Lecturers: Peter Barber, Tony Campbell, Tom Harper, P.D.A Harvey, Silvia Sumira, Ashley Bayton-Williams, Laurence Worms, Felix Driver, R.J.P Kain, Rose Mitchell, Alexander Kent.
This course is designed to develop the participants' understanding of the main genres of European mapping found between the middle ages and 1900. The focus is on the production and use of the maps, charts and globes within their social and cultural context. Participants will consider the changes that brought about the emergence of mapping and its development up to and during the Enlightenment and the subsequent rise of military-based national mapping agencies seeking to provide systematic mapping of the home territory and of colonial territories as the European powers competed for dominance worldwide.
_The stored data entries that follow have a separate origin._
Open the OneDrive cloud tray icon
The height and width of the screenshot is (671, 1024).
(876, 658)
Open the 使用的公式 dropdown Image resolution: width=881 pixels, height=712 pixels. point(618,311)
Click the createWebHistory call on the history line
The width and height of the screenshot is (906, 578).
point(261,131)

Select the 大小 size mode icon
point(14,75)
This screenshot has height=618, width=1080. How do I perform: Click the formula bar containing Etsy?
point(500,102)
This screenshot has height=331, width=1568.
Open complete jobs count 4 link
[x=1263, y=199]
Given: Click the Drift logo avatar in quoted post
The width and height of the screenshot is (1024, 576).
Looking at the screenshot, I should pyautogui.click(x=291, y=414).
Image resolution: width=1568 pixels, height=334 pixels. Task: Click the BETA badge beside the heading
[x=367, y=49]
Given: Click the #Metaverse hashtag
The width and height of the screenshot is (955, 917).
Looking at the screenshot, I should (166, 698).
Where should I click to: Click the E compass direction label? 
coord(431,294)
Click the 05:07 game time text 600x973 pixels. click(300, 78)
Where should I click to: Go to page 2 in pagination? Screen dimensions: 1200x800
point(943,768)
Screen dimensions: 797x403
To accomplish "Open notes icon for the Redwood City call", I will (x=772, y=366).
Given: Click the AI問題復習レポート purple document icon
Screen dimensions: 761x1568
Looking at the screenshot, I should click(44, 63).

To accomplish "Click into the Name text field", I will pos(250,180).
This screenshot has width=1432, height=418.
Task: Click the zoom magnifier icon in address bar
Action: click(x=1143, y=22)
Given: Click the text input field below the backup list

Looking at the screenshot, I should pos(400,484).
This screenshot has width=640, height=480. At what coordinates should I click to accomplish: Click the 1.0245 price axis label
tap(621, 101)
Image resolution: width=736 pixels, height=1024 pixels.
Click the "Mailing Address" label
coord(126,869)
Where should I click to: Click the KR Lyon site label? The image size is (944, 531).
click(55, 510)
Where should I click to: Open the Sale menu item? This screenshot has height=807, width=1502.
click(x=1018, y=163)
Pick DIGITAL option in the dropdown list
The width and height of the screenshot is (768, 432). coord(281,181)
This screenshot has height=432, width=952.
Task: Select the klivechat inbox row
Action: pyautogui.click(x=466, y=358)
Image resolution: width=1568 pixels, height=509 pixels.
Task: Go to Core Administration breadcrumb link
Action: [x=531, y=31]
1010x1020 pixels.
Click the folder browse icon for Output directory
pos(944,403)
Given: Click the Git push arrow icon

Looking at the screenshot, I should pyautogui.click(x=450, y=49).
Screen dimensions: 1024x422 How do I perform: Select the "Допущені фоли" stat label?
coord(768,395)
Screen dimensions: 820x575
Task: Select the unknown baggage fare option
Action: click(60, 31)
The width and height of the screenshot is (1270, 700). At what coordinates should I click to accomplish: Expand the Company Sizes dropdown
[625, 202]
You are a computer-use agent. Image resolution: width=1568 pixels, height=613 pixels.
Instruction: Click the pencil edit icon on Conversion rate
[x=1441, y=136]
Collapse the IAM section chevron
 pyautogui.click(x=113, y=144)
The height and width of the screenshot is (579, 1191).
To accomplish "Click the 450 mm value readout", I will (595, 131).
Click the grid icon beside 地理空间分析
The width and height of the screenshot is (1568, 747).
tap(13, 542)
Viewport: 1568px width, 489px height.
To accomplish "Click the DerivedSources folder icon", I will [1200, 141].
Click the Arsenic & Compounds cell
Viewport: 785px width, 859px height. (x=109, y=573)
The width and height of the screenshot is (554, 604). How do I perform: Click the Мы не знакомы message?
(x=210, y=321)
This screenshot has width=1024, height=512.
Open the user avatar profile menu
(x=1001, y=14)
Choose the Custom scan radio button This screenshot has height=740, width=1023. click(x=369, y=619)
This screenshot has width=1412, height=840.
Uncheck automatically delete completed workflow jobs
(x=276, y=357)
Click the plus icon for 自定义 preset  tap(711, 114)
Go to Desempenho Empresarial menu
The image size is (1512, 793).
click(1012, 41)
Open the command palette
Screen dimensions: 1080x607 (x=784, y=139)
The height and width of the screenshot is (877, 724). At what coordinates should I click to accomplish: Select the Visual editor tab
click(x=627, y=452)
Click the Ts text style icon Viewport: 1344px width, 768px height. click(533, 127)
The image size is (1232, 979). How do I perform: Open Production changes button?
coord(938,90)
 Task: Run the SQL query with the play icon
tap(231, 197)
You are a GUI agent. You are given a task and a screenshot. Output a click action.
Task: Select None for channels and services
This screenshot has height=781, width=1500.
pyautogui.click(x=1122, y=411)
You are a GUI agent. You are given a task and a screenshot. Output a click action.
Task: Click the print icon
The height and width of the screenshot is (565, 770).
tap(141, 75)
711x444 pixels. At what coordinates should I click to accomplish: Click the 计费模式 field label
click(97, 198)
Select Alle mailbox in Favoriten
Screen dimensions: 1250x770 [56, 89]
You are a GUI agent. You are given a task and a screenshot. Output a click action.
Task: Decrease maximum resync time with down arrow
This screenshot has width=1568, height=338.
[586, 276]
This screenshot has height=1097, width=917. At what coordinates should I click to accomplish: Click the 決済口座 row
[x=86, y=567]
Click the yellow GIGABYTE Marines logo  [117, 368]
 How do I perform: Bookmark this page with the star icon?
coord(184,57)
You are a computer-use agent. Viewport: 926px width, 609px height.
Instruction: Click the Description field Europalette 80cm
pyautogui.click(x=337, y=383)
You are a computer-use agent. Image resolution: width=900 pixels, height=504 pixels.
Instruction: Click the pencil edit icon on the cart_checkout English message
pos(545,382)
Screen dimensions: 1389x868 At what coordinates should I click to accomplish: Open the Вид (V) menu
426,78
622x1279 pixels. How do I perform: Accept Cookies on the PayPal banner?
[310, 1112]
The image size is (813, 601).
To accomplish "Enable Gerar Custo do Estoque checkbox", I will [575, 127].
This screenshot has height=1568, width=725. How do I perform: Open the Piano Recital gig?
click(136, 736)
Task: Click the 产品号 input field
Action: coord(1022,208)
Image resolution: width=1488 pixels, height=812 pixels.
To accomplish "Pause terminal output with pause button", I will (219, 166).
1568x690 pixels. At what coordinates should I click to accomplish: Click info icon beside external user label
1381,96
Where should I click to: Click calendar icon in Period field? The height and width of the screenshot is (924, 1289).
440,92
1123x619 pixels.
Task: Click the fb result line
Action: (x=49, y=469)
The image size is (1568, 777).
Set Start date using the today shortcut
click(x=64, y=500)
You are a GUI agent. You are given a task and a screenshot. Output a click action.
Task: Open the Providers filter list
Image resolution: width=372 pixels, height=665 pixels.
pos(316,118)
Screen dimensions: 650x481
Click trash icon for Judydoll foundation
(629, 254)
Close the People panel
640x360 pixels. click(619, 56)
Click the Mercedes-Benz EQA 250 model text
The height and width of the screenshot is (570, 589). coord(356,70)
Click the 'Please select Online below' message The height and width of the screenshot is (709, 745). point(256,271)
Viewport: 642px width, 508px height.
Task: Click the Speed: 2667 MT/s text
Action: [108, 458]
Leading experts in their respective fields offer insights into medieval traditions of mapping, sea and ocean charting, and globes as well as later governmental, county, regional and estate mapping, national and colonial mapping that included the contribution of indigenous people. There will be an opportunity to consult material at the British Library, The National Archives and the Royal Geographical Society (with IBG).
The course is suitable for historians, art historians, geographers, students of literature, librarians, archivists, map and book dealers.
Course outline / Outcomes for Students / Recommended Introductory Reading [PDF, 396kb]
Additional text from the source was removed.